No entanto, se Timothée Chalamet sabe atuar, ele definitivamente não sabe cantar. Não que ele seja horrível ou algo assim, há pelo menos sensatez o suficiente para não forçá-lo a atingir notas que seriam impossíveis para seu alcance vocal. Ao mesmo tempo, não é algo para se elogiar. Com alguns números musicais soltos ao longo da história, assim como nos anteriores, “Wonka” sofre um pouco quando seu protagonista solta a voz e entrega resultados medianos. Falta presença ou talvez falte algum tipo de saída criativa como “Grease” encontra ao usar a mesma falta de habilidade de John Travolta como parte da composição ou para efeito cômico.
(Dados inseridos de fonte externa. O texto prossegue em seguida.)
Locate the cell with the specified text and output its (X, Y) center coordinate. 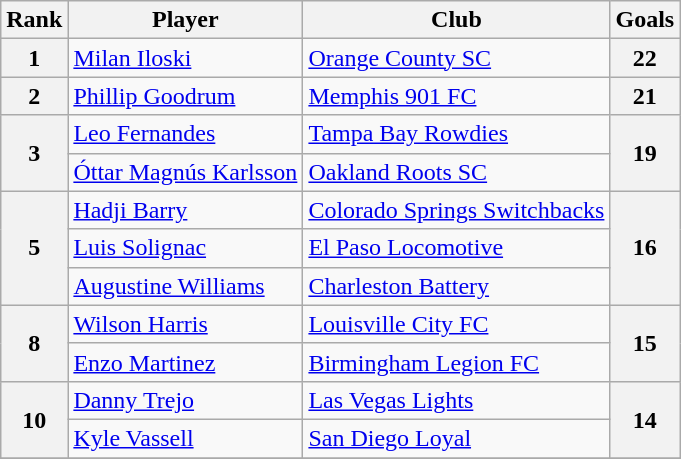
Luis Solignac (186, 248)
Las Vegas Lights (456, 400)
Orange County SC (456, 58)
Goals (645, 20)
Leo Fernandes (186, 134)
Tampa Bay Rowdies (456, 134)
Louisville City FC (456, 324)
Birmingham Legion FC (456, 362)
2 (34, 96)
Augustine Williams (186, 286)
Wilson Harris (186, 324)
10 (34, 419)
San Diego Loyal (456, 438)
Rank (34, 20)
Club (456, 20)
22 (645, 58)
Danny Trejo (186, 400)
Charleston Battery (456, 286)
Colorado Springs Switchbacks (456, 210)
Memphis 901 FC (456, 96)
Hadji Barry (186, 210)
21 (645, 96)
8 (34, 343)
Enzo Martinez (186, 362)
15 (645, 343)
Óttar Magnús Karlsson (186, 172)
16 (645, 248)
3 (34, 153)
El Paso Locomotive (456, 248)
5 (34, 248)
1 (34, 58)
19 (645, 153)
Oakland Roots SC (456, 172)
Player (186, 20)
Kyle Vassell (186, 438)
14 (645, 419)
Phillip Goodrum (186, 96)
Milan Iloski (186, 58)
Determine the [x, y] coordinate at the center of the cell enclosing the given text.  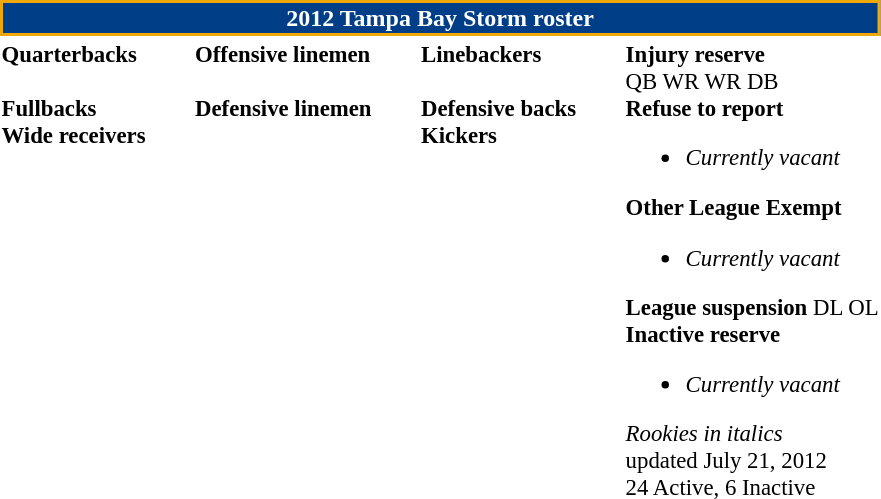
2012 Tampa Bay Storm roster [440, 18]
Identify which cell holds the provided text, then report its [X, Y] central coordinate. 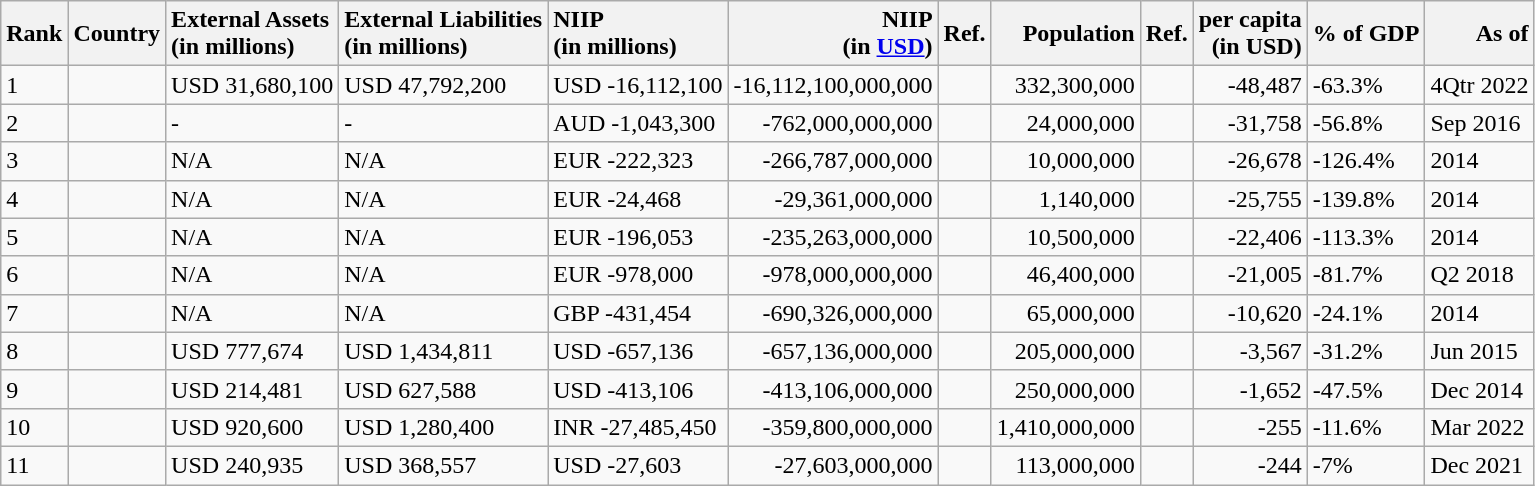
1,410,000,000 [1066, 427]
-11.6% [1366, 427]
-48,487 [1250, 85]
6 [34, 275]
AUD -1,043,300 [638, 123]
USD 1,434,811 [444, 351]
-22,406 [1250, 237]
-47.5% [1366, 389]
INR -27,485,450 [638, 427]
-359,800,000,000 [833, 427]
-690,326,000,000 [833, 313]
Rank [34, 34]
9 [34, 389]
-978,000,000,000 [833, 275]
USD 627,588 [444, 389]
-762,000,000,000 [833, 123]
Dec 2021 [1480, 465]
EUR -24,468 [638, 199]
External Assets(in millions) [252, 34]
7 [34, 313]
4 [34, 199]
USD 47,792,200 [444, 85]
Population [1066, 34]
-56.8% [1366, 123]
EUR -196,053 [638, 237]
-7% [1366, 465]
External Liabilities(in millions) [444, 34]
-266,787,000,000 [833, 161]
USD 1,280,400 [444, 427]
-139.8% [1366, 199]
Mar 2022 [1480, 427]
-235,263,000,000 [833, 237]
Country [117, 34]
-413,106,000,000 [833, 389]
1,140,000 [1066, 199]
-244 [1250, 465]
250,000,000 [1066, 389]
-31,758 [1250, 123]
USD 368,557 [444, 465]
Sep 2016 [1480, 123]
EUR -978,000 [638, 275]
USD -16,112,100 [638, 85]
24,000,000 [1066, 123]
-10,620 [1250, 313]
-29,361,000,000 [833, 199]
332,300,000 [1066, 85]
-21,005 [1250, 275]
As of [1480, 34]
10,000,000 [1066, 161]
-126.4% [1366, 161]
8 [34, 351]
10 [34, 427]
-26,678 [1250, 161]
-81.7% [1366, 275]
3 [34, 161]
USD 920,600 [252, 427]
USD 777,674 [252, 351]
USD -657,136 [638, 351]
65,000,000 [1066, 313]
-1,652 [1250, 389]
-27,603,000,000 [833, 465]
USD 240,935 [252, 465]
113,000,000 [1066, 465]
10,500,000 [1066, 237]
USD 31,680,100 [252, 85]
2 [34, 123]
11 [34, 465]
205,000,000 [1066, 351]
EUR -222,323 [638, 161]
USD -413,106 [638, 389]
per capita(in USD) [1250, 34]
% of GDP [1366, 34]
Q2 2018 [1480, 275]
-24.1% [1366, 313]
4Qtr 2022 [1480, 85]
USD -27,603 [638, 465]
-25,755 [1250, 199]
Dec 2014 [1480, 389]
GBP -431,454 [638, 313]
NIIP(in USD) [833, 34]
Jun 2015 [1480, 351]
-31.2% [1366, 351]
5 [34, 237]
46,400,000 [1066, 275]
NIIP(in millions) [638, 34]
-113.3% [1366, 237]
-63.3% [1366, 85]
-255 [1250, 427]
1 [34, 85]
USD 214,481 [252, 389]
-3,567 [1250, 351]
-657,136,000,000 [833, 351]
-16,112,100,000,000 [833, 85]
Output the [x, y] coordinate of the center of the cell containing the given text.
Mas isso nem de longe incomoda tanto quanto as ocasiões em que o roteiro perde a mão no sentimentalismo e traz à mesa cenas vergonhosamente piegas, do tipo de melodrama que se encontraria em filmes infantis de baixo orçamento. E até faz sentido, “Wonka” é um filme direcionado também para essa demografia, talvez mais para ela do que para adultos que tiveram idade para ver o primeiro e o segundo no cinema. No entanto, isso dificilmente justifica diálogos que estão bem longe de quão boas outras cenas são. O que se acerta na comédia e no clima generalizado de bom humor se perde completamente em algumas ocasiões em que se tenta dar um toque mais dramático.
Nunca imaginei “Wonka” sendo um grande filme, embora sempre esteja aberto a me surpreender, mas também acho que poderia ter sido um pouco melhor com apenas pequenos ajustes. No fim, os acertos anteriores se repetiram aqui e os visuais se destacam como um dos pontos mais altos da obra, mesmo que ela seja ambientada numa época em que ainda não existia a fantástica fábrica de chocolate. Chalamet, por sua vez, se sai bem o suficiente e não permite que sua falta de talento como cantor tome a frente de sua performance, que se destaca principalmente pelo carisma diferenciado que ele traz à figura de Willy Wonka como alguém mais jovial e bobo. Não é algo que eu consideraria uma grande adição ao universo de Roald Dahl nem algo que faz feio. Entretenimento justo que não chega a dar a impressão de perda de tempo.